— PROVIDED MATERIAL —
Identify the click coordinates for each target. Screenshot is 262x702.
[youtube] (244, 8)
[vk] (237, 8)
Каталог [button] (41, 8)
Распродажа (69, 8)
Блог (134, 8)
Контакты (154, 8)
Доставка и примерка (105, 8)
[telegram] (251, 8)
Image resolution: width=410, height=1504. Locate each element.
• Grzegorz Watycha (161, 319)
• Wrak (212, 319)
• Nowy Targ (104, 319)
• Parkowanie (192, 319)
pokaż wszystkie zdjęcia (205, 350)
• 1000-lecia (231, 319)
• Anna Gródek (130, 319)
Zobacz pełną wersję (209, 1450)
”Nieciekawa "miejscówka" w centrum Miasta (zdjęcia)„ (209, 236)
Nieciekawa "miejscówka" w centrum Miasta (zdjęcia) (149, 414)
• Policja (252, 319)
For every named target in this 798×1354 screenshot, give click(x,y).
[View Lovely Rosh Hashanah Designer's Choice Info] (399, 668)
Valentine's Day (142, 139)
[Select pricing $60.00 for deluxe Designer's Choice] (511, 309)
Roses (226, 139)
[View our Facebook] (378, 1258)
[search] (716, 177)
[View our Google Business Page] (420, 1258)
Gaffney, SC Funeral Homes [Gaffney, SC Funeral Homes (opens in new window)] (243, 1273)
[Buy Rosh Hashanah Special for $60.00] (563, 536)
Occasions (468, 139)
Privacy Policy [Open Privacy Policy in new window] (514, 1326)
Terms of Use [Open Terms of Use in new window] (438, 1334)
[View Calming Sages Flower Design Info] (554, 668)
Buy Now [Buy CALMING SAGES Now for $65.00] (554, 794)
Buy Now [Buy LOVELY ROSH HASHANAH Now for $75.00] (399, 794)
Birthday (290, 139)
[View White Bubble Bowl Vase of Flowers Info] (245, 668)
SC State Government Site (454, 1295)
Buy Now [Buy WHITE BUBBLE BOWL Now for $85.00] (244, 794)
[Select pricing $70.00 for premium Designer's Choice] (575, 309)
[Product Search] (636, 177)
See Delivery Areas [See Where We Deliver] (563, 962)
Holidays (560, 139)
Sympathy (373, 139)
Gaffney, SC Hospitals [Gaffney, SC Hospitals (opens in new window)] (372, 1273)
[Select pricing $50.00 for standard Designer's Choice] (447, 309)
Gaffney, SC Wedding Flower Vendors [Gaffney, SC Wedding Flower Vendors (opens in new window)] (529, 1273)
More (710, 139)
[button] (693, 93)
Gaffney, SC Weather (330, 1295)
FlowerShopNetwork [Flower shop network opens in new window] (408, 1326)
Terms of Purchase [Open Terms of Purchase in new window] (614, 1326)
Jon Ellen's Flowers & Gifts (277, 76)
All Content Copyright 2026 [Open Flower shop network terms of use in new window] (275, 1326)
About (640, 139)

— EXERCISE —
Find every row above that contains the string "target", and copy each of those rows in full. Case counts.

— TASK ANSWER —
Identify the click coordinates for each target. Screenshot is 262x702.
For every named target in this 798×1354 screenshot, give click(x,y).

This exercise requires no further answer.